O PSOE, em Espanha, com 20,5% e a seguir ao PP, foi alternadamente Governo durante anos.
O PSF, em França, nas últimas presidenciais, Benoît Hamon, o seu candidato, com 6,36%.
O Partido Socialista Holandês, o PVDA, ficou em sétimo lugar e elegeu 9 deputados contra 38 nas anteriores eleições.
O Labour, em Inglaterra, segundo partido mais votado com 40% dos sufrágios, fruto dos erros clamorosos que os Conservadores cometeram e que o içaram a este resultado.
O SPD, na Alemanha, ontem mesmo, 20,5% dos sufrágios e, de novo, em segundo lugar.
Na Finlândia, o Partido Social Democrata, em 4º lugar com 16,5% dos sufrágios.

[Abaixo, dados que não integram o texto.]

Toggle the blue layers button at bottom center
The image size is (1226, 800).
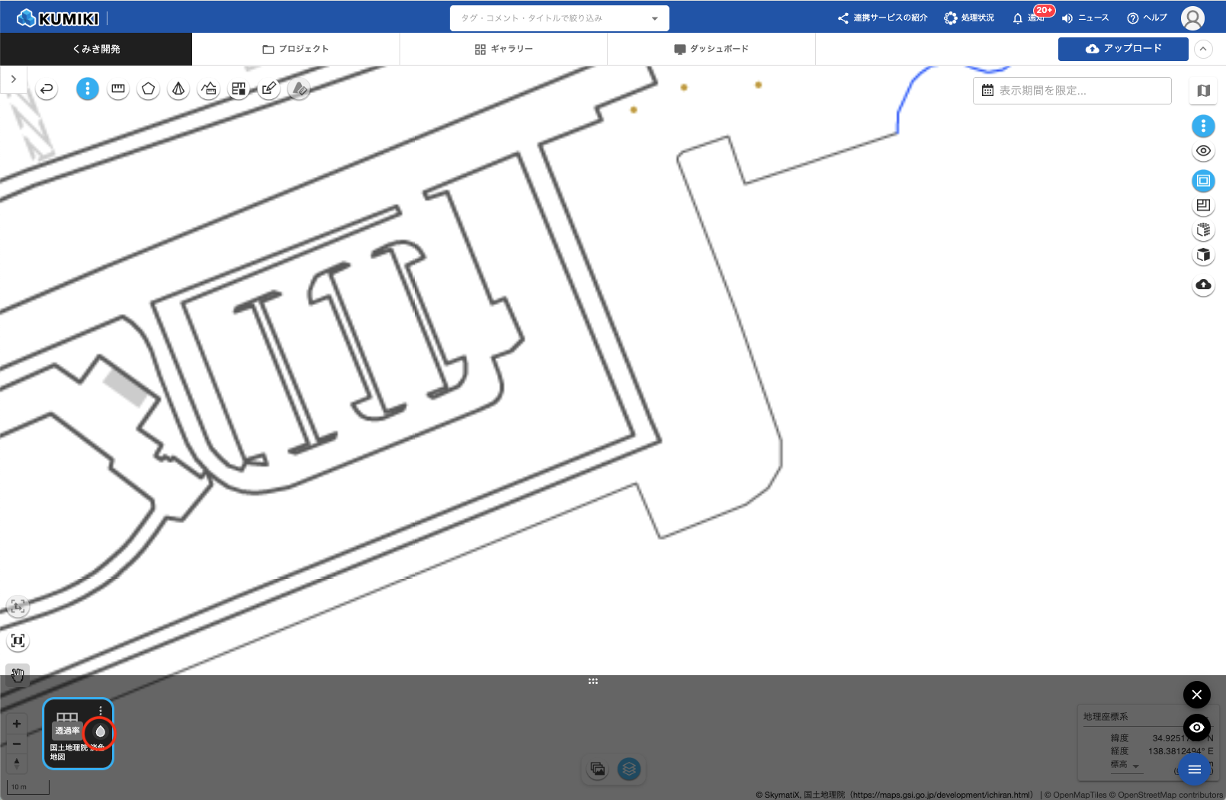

E em Portugal? O Partido Socialista vai de vento em pôpa!
Ora só há duas explicações para este facto que contraria tudo o que se passa na Europa, primeiro, a Portugal tudo chega com (muito) atraso, portanto, o declínio do PS há-de chegar, é fatal como o destino…
Segundo, nunca ninguém tinha suspeitado que o povo português era completamente masoquista, pois como se há-de chamar a um povo cujas intenções de voto apontam para uma maioria de um partido que ainda há pouco tempo atirou o país para uma ignóbil bancarrota e que já chamou o FMI (embora, numa das vezes a culpa não tenha sido sua…) por três vezes?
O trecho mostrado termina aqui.